— Assignment —
Among the lines below, keep only those from the one containing "You are a GUI" through the one containing "The height and", and reproduce them exactly.

[[ Dataset content open ]]

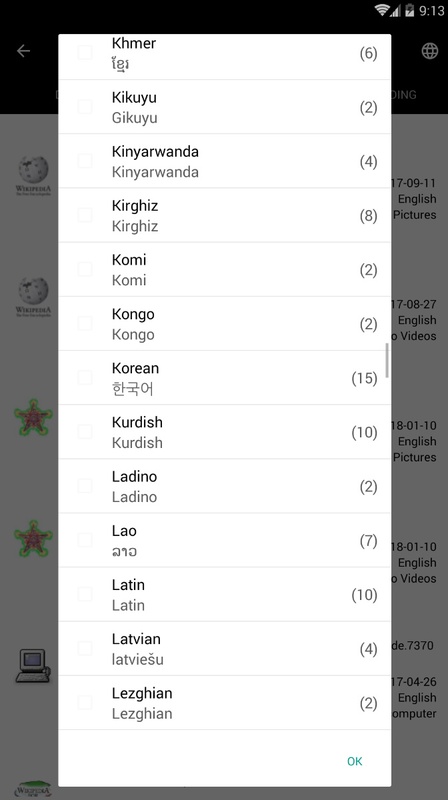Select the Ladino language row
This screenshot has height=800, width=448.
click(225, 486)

[[ Dataset content closed ]]
[[ Dataset content open ]]

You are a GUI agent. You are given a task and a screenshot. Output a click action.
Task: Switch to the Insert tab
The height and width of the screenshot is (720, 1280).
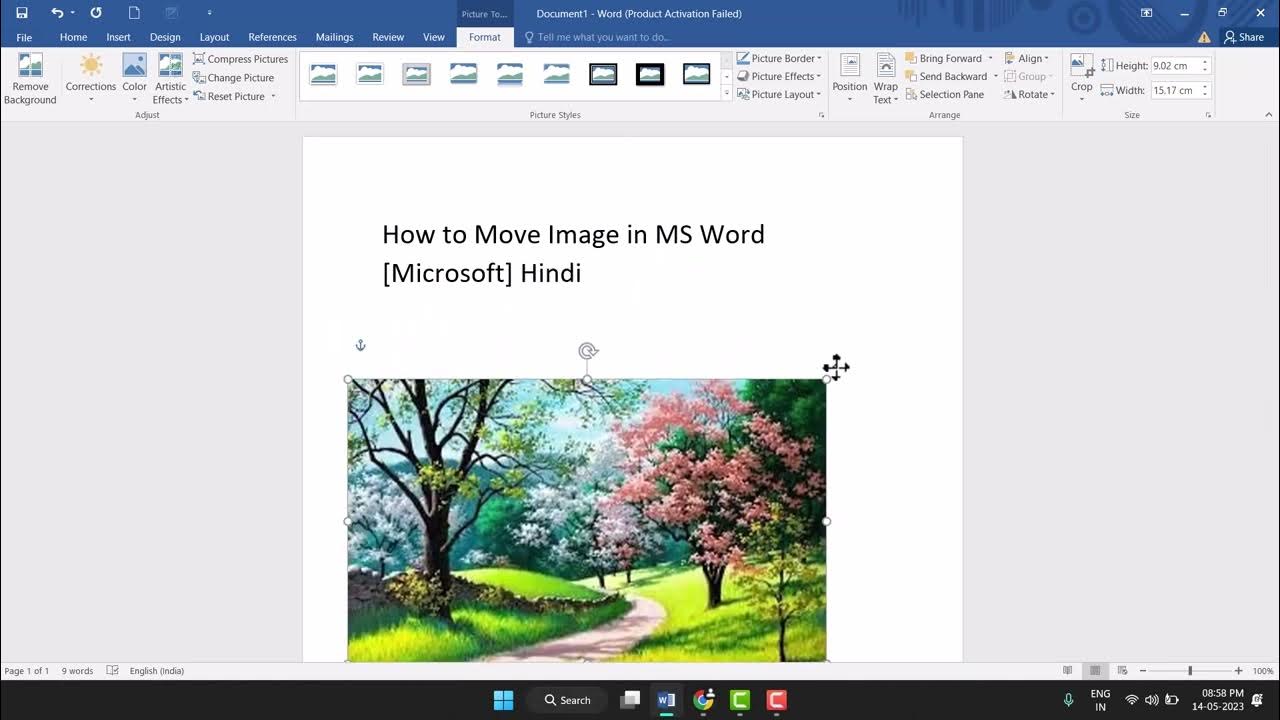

[[ Dataset content closed ]]

— Response to this exercise —
You are a GUI agent. You are given a task and a screenshot. Output a click action.
Task: Switch to the Insert tab
The height and width of the screenshot is (720, 1280).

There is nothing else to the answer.